TASK STATEMENT: Begin at the line that has "You are a computer-use" and stop after the line that has "Instruction: Open the WhatsApp tile". Give those lines again with every "tile" swapped for "icon" and everything else unchanged.

-- RECORDS FOR THE TASK start --

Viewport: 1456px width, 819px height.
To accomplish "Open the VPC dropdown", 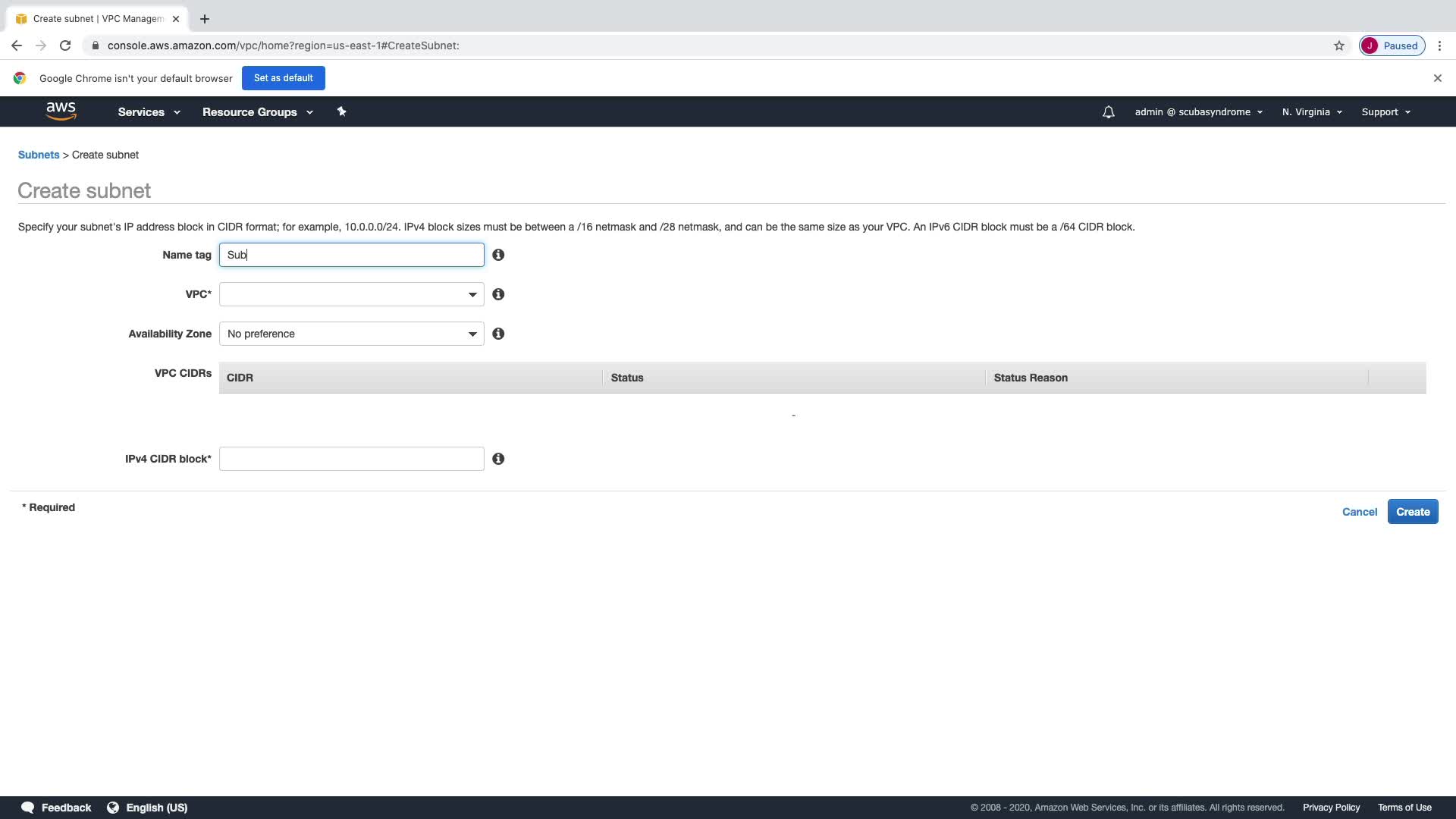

-- RECORDS FOR THE TASK end --
-- RECORDS FOR THE TASK start --

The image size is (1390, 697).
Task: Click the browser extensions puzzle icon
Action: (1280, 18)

-- RECORDS FOR THE TASK end --
-- RECORDS FOR THE TASK start --

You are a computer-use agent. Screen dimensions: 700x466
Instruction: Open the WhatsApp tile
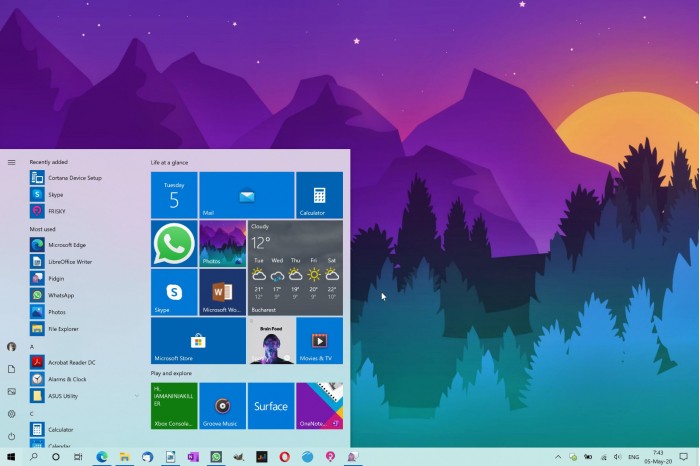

-- RECORDS FOR THE TASK end --

RESULT OF THIS EXERCISE:
You are a computer-use agent. Screen dimensions: 700x466
Instruction: Open the WhatsApp icon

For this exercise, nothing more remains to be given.